> [Passage]:

=====

Transportation Sec Buttigieg Jazzed About “Smart Cities” Despite Well-Known Risks and Costs Associated with Them

By B.N. Frank

American opposition to “Smart Cities” and all the costs and risks associated with them has ongoing for years (see 1, 2, 3, 4, 5, 6, 7).  Nevertheless, in November, proponents convinced legislators to fund their vision with an additional $500 million in federal grants.  Last week, Transportation Secretary and proponent Pete Buttigieg spoke virtually about his enthusiasm for “Smart Cities” at the Consumer Electronics Show (CES).  But of course!

From Smart Cities Dive:

Transportation Secretary Pete Buttigieg praises smart city innovation at CES

In a virtual address last week, Buttigieg said he anticipates cities that will be built on connected technology and guided by policy that encourages collaboration.

Smart cities and the capabilities of connected infrastructure were a focal point of U.S. Transportation Secretary Pete Buttigieg’s virtual address to the Consumer Electronics Show (CES) in Las Vegas last week.

“In our lifetimes, we could see truly smart cities built on the connected technology showcased at CES, where cars, buses and infrastructure all communicate with each other to plot safer routes and use less energy,” Buttigieg said.

He also praised cities and states for their innovative responses to the pandemic, noting that “some of the most important innovations were deceptively low-tech.” He pointed to the ways that local leaders have encouraged more walking and biking, in addition to the new ways that cities have used outdoor space for dining. He also said that small solutions like self-healing pavement to reduce potholes “may do more for Americans in our lifetime” than highly exclusive commercial space travel.

=====

> [Exercise A]:
Reproduce word for word the part of the smart cities article that opens with the words containing "American opposition to" and closes with "But of course!".
> [Exercise B]:
According to the smart cities article, how much in additional federal grants did legislators agree to fund in November?
The lines after this have nothing to do with the work here.

> [Supplied records]:
=====

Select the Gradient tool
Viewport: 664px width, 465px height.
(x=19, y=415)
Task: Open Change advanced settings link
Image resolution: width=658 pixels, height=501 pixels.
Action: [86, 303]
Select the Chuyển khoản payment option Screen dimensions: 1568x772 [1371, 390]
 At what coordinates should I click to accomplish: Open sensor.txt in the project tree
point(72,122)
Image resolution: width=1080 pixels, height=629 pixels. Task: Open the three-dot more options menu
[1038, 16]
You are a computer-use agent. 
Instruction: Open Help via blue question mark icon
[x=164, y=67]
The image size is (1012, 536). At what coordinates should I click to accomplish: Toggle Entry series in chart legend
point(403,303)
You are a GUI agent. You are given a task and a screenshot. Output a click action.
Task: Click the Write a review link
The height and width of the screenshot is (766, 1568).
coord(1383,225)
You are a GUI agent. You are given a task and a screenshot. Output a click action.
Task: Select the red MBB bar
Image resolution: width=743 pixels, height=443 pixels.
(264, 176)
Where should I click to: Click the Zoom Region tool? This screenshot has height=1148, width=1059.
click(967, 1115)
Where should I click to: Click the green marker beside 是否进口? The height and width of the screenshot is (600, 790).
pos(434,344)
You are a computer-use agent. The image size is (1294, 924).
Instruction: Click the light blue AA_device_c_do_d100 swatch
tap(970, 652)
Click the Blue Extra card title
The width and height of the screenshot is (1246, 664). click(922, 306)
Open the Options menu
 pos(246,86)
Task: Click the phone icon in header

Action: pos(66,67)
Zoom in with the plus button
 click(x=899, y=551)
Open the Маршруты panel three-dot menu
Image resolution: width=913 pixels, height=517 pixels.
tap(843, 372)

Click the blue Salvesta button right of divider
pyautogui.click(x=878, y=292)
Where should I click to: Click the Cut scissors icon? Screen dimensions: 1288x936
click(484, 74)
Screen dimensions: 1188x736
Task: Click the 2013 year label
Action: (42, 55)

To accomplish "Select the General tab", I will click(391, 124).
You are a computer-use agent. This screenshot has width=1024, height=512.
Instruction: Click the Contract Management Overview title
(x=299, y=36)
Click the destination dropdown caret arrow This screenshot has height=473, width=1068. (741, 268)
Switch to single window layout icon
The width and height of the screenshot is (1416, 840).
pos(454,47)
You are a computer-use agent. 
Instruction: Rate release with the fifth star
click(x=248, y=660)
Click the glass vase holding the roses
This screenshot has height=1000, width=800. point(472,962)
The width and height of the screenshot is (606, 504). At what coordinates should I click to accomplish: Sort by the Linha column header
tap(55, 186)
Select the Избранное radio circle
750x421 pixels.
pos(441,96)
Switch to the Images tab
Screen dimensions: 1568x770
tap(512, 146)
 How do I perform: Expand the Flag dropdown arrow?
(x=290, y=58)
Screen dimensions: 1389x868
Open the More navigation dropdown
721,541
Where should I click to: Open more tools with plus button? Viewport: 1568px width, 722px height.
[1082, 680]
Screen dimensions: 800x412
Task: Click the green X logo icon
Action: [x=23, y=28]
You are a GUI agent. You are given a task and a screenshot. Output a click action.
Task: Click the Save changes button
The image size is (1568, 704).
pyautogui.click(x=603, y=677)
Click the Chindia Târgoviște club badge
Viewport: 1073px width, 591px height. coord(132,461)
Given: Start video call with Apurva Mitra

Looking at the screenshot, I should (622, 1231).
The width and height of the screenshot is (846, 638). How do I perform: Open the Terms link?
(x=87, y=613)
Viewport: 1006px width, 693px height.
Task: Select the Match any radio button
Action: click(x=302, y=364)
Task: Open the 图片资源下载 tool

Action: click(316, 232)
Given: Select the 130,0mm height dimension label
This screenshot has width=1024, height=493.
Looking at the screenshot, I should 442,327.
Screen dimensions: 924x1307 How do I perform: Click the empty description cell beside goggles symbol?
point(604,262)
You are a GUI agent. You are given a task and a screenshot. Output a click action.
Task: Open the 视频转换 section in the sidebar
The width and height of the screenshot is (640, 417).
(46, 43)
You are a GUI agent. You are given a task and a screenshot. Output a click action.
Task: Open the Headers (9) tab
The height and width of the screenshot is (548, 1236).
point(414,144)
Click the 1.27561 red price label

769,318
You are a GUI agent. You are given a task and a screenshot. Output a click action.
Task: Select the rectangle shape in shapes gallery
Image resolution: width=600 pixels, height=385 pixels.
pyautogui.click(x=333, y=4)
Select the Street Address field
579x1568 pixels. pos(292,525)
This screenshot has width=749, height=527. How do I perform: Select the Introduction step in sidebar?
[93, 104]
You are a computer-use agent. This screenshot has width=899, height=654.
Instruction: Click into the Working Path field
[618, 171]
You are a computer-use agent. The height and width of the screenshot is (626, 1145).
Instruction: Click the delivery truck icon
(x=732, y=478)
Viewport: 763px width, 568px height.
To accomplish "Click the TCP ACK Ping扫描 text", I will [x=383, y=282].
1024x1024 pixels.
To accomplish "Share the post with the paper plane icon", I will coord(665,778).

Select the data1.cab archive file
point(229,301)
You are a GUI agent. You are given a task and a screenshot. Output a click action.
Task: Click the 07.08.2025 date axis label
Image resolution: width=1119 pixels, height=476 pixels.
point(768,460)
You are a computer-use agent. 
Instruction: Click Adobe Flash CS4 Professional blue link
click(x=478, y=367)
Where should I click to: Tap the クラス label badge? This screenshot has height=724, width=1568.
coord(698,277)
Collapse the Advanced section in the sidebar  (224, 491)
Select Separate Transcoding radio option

=====

> [Answer section A]:
American opposition to “Smart Cities” and all the costs and risks associated with them has ongoing for years (see 1, 2, 3, 4, 5, 6, 7).  Nevertheless, in November, proponents convinced legislators to fund their vision with an additional $500 million in federal grants.  Last week, Transportation Secretary and proponent Pete Buttigieg spoke virtually about his enthusiasm for “Smart Cities” at the Consumer Electronics Show (CES).  But of course!

> [Answer section B]:
$500 million